-- Instructions to follow --
Your task is to copy every line of the entries that holds the word "will".

-- Given records --
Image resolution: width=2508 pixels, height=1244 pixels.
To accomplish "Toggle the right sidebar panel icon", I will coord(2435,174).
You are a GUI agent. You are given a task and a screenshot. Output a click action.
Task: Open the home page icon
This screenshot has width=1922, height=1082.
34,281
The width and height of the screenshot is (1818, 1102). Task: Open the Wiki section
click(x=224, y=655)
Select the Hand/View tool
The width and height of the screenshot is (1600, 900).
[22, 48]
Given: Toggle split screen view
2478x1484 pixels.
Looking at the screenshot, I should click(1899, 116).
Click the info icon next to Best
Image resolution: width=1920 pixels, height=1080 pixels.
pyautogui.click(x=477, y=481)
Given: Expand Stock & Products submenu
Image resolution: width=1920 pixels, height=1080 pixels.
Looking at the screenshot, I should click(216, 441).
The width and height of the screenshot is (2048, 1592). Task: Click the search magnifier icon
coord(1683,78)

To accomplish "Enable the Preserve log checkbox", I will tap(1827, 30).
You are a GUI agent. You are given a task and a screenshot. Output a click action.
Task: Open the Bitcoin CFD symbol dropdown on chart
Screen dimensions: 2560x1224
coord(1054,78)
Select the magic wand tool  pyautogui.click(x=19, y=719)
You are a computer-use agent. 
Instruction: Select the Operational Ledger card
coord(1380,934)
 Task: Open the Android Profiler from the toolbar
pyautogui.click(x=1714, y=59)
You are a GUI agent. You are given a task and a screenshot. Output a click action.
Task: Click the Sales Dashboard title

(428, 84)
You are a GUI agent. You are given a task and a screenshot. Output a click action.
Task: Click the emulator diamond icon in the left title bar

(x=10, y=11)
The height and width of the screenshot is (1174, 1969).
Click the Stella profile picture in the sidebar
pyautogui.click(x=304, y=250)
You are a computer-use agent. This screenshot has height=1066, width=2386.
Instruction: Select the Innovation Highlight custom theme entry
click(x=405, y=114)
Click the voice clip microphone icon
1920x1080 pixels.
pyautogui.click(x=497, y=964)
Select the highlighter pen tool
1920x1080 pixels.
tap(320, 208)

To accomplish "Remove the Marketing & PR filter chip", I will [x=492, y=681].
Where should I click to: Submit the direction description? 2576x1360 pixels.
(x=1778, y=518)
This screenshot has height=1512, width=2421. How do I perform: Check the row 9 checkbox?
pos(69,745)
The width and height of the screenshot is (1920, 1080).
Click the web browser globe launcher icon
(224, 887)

-- Completed exercise --
To accomplish "Toggle the right sidebar panel icon", I will coord(2435,174).
To accomplish "Enable the Preserve log checkbox", I will tap(1827, 30).
To accomplish "Remove the Marketing & PR filter chip", I will [x=492, y=681].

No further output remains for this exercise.